■ Exercise aim ■
Everything from the line holding "This screenshot has width=1456, height=819." through the final line of the entries below is to be written out exactly, and nothing more; leave out pictures.

■ Recorded data ■
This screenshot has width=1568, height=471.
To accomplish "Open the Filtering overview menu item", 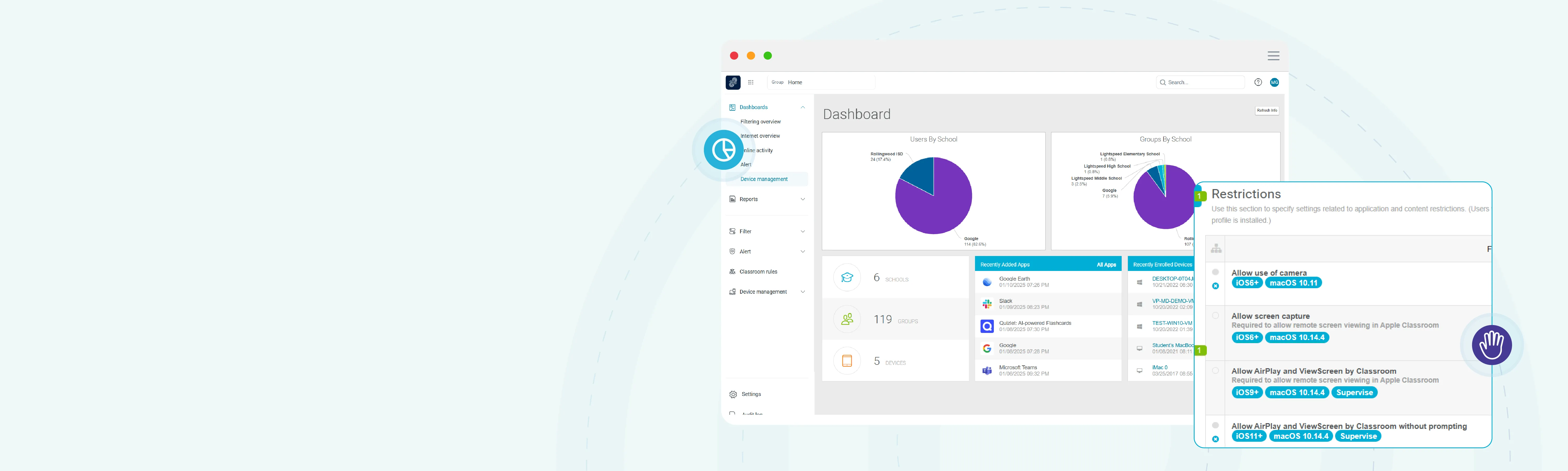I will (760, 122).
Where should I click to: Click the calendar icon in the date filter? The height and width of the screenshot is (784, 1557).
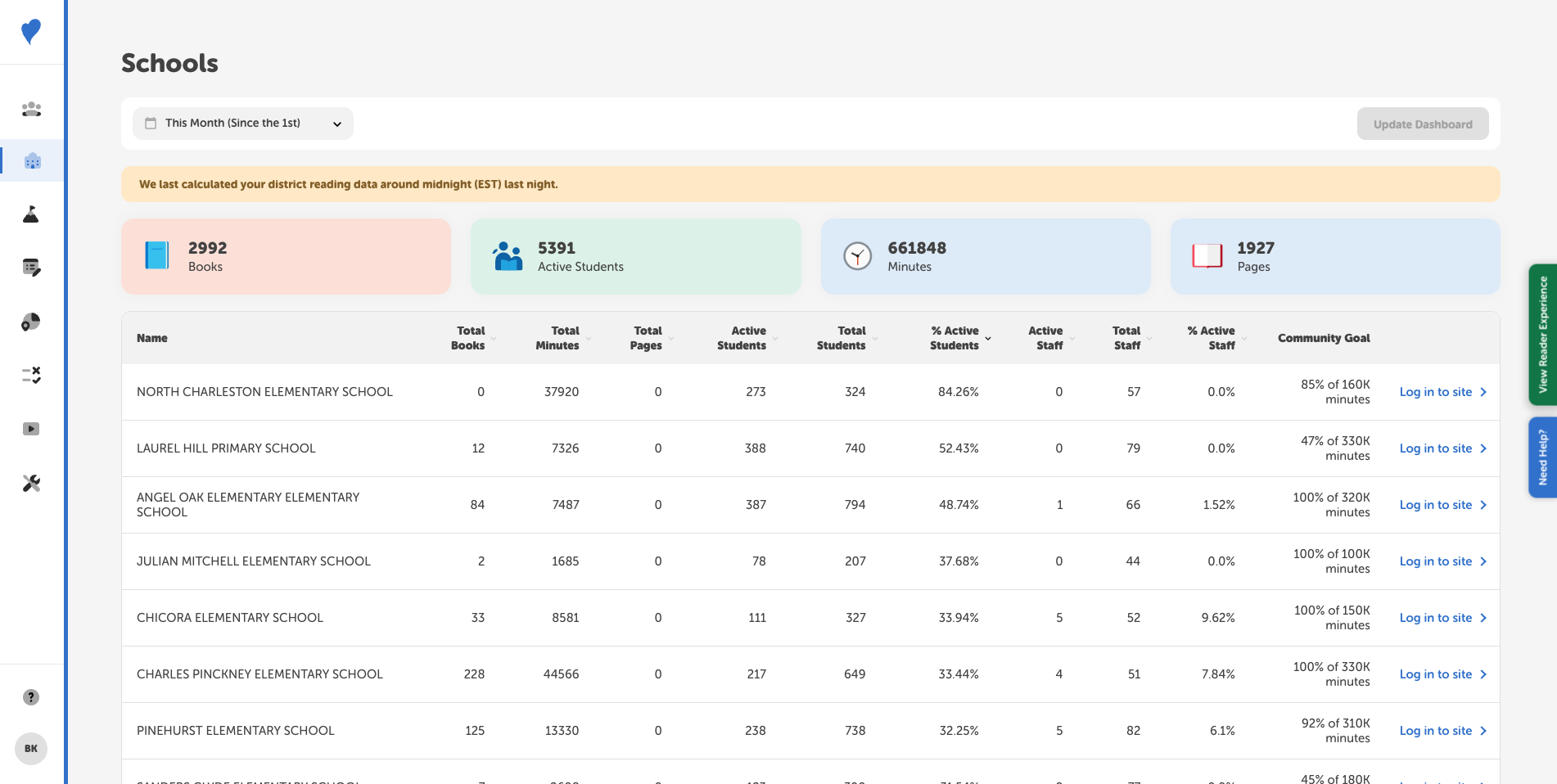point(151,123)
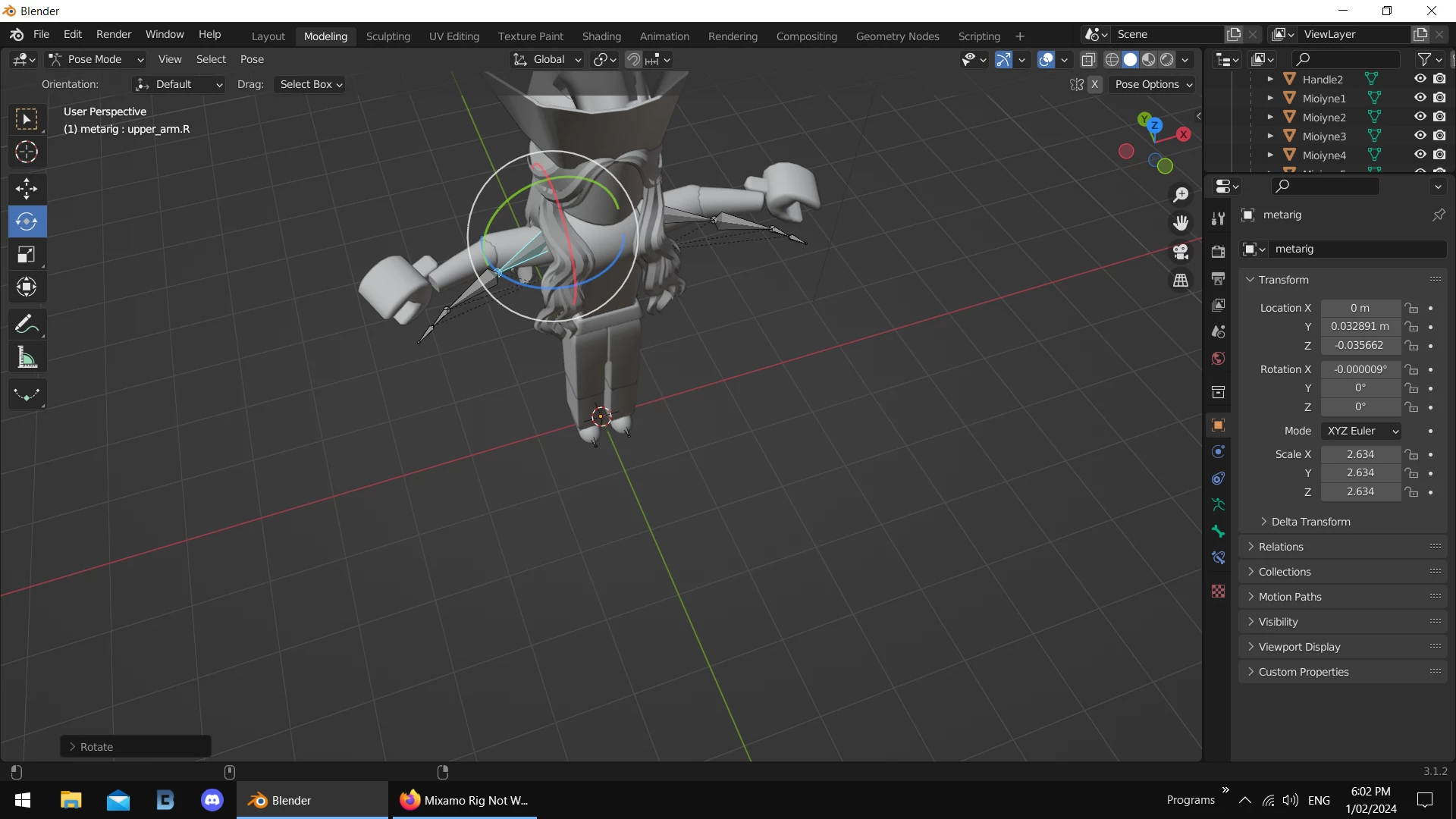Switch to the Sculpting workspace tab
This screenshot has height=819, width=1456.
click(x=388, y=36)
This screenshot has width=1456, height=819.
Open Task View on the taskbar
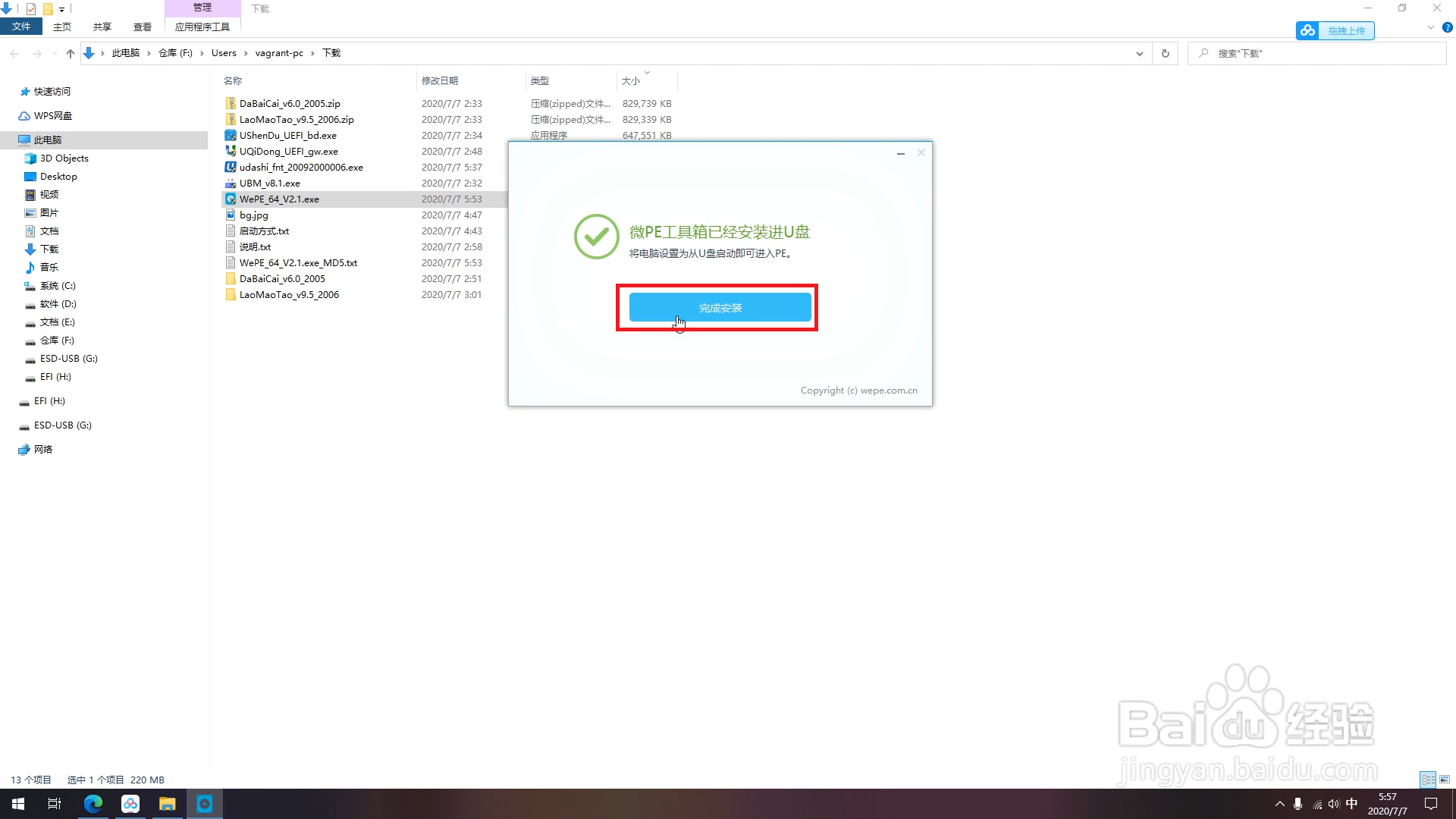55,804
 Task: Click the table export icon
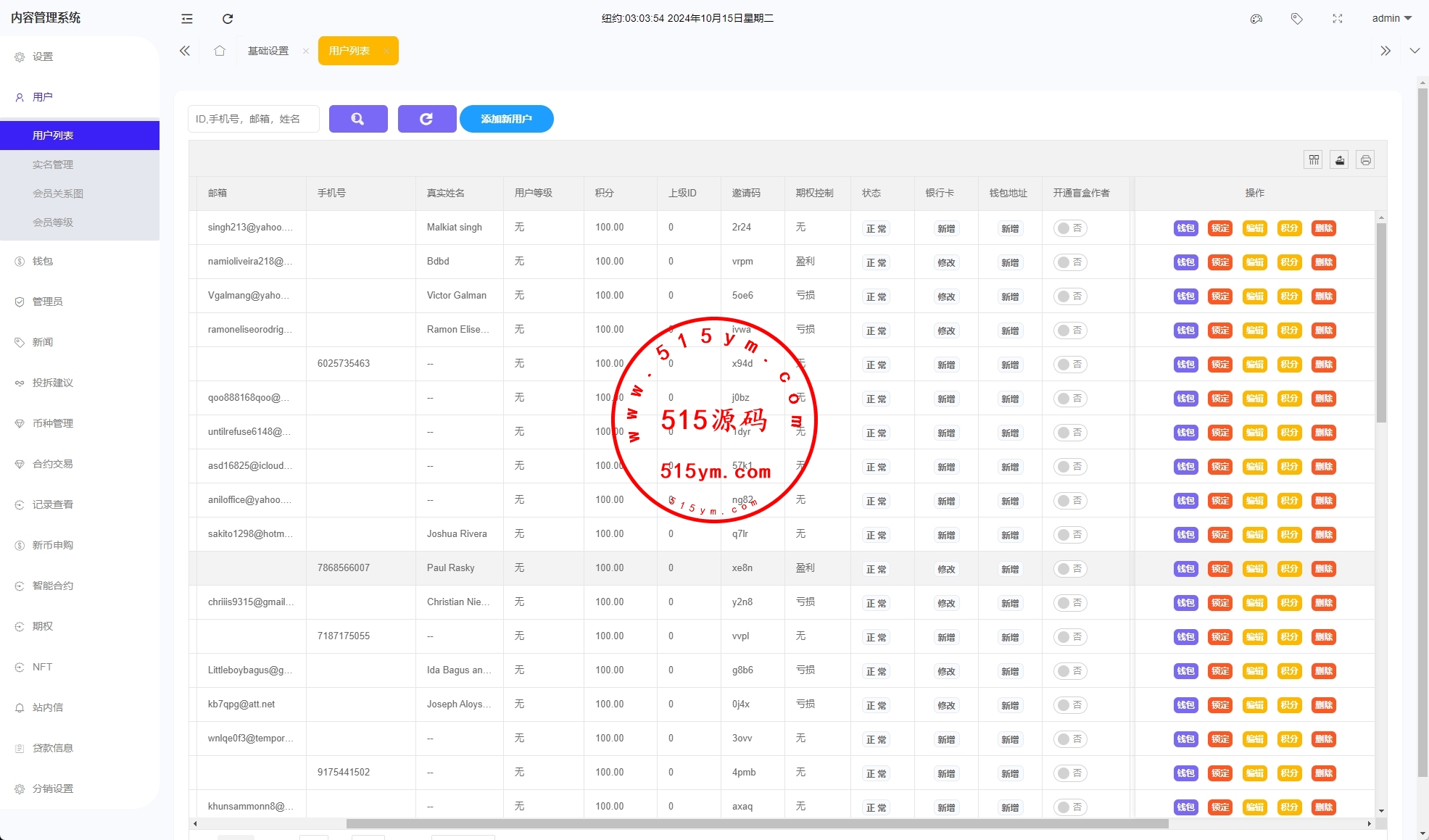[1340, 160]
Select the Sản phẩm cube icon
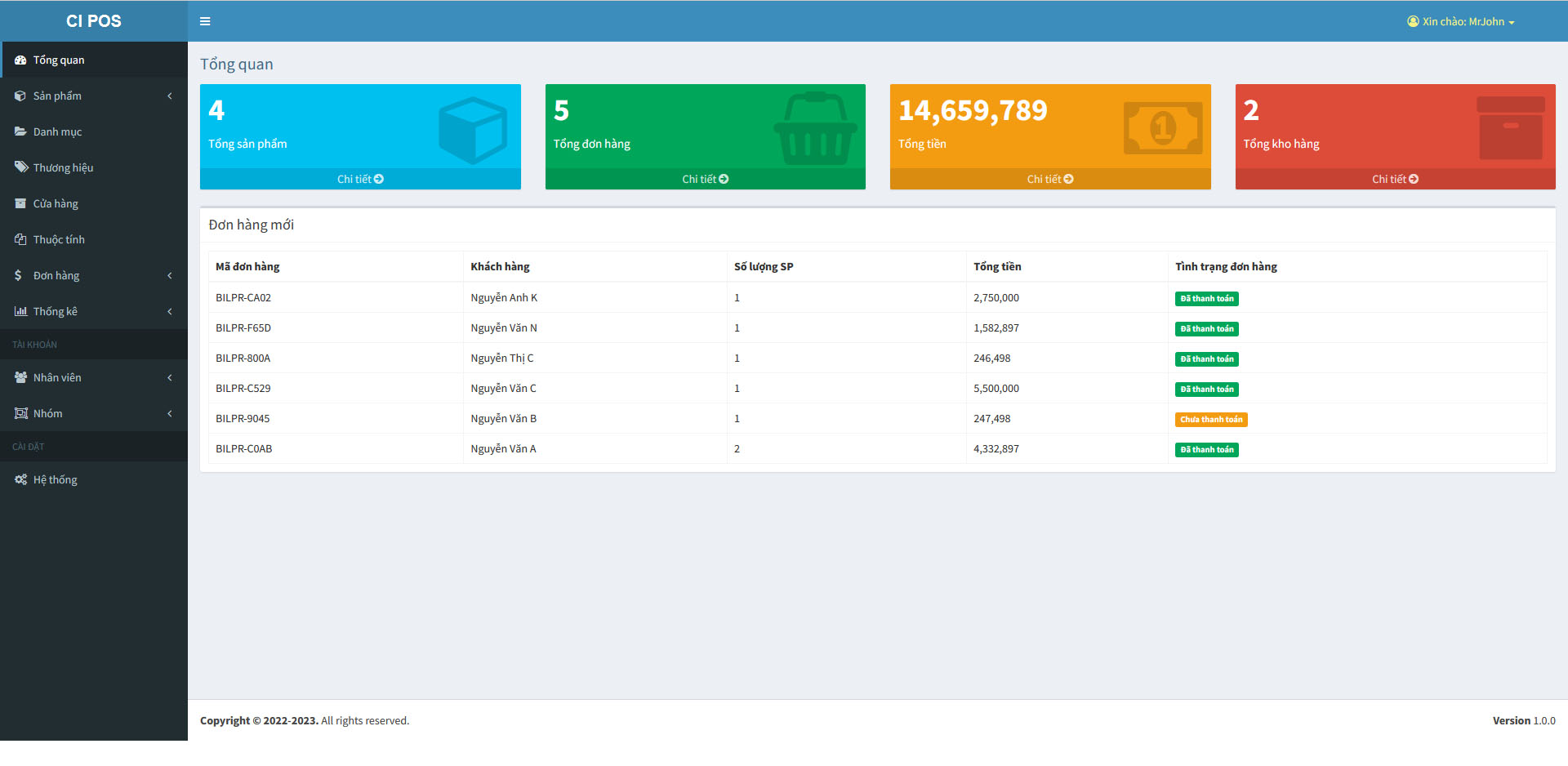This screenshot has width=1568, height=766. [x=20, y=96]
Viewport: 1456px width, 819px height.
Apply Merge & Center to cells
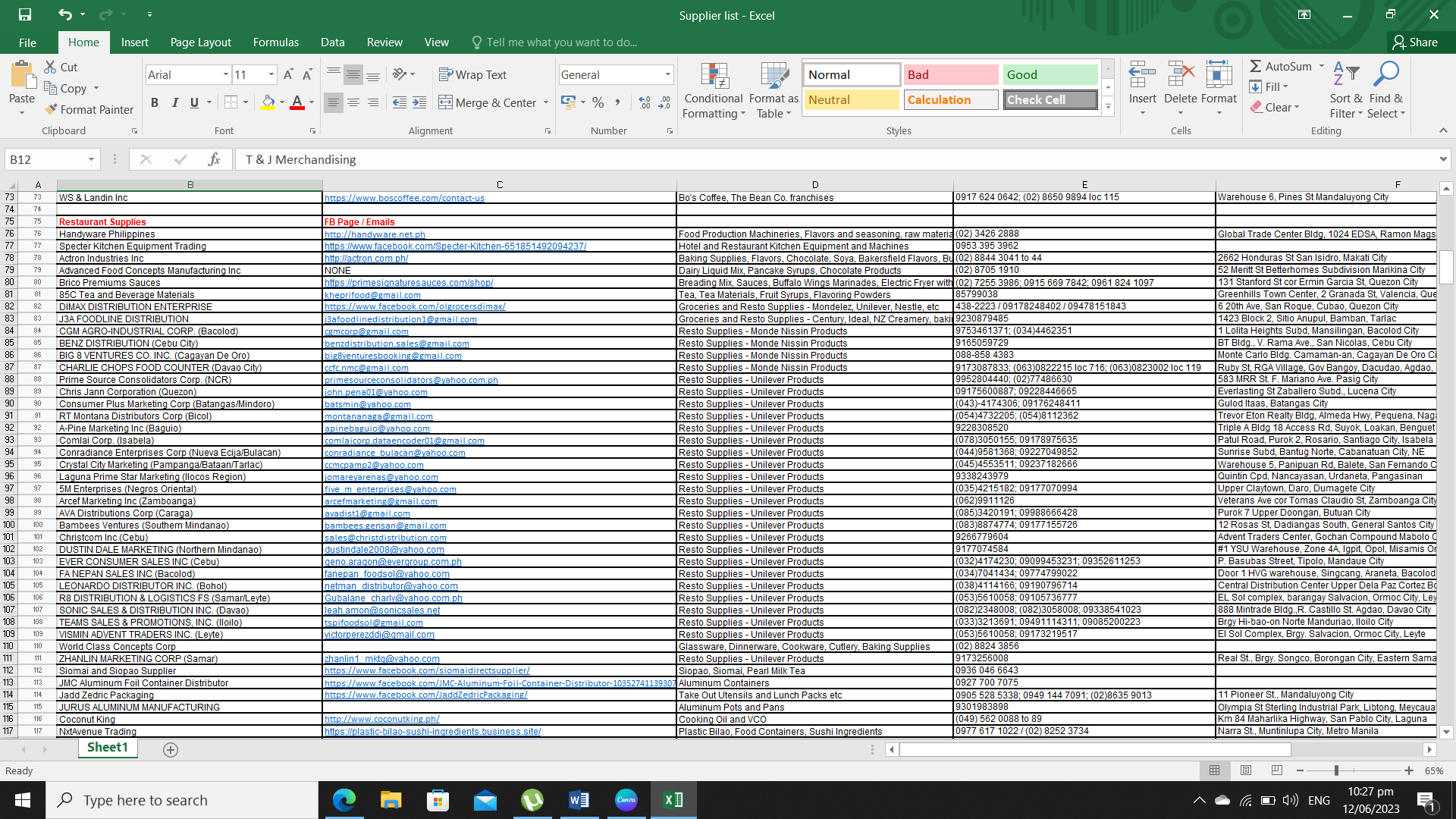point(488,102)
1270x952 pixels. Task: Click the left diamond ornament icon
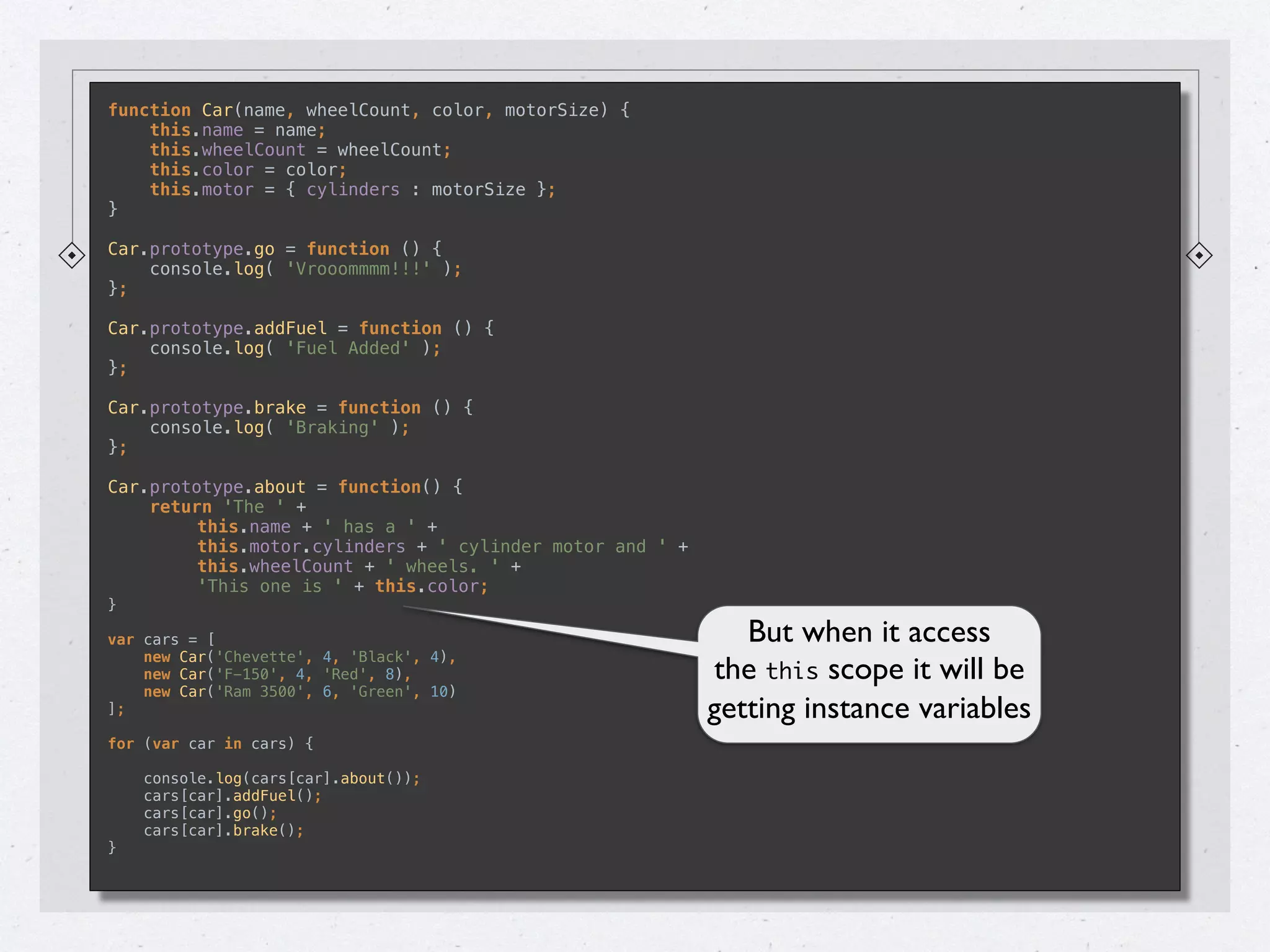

■ Task result ■
This screenshot has width=1456, height=819.
Open Task View on the taskbar
55,804
 Task: Click the table export icon
[1340, 160]
Select the Sản phẩm cube icon
This screenshot has width=1568, height=766. [x=20, y=96]
Viewport: 1456px width, 819px height.
Apply Merge & Center to cells
point(488,102)
1270x952 pixels. Task: Click the left diamond ornament icon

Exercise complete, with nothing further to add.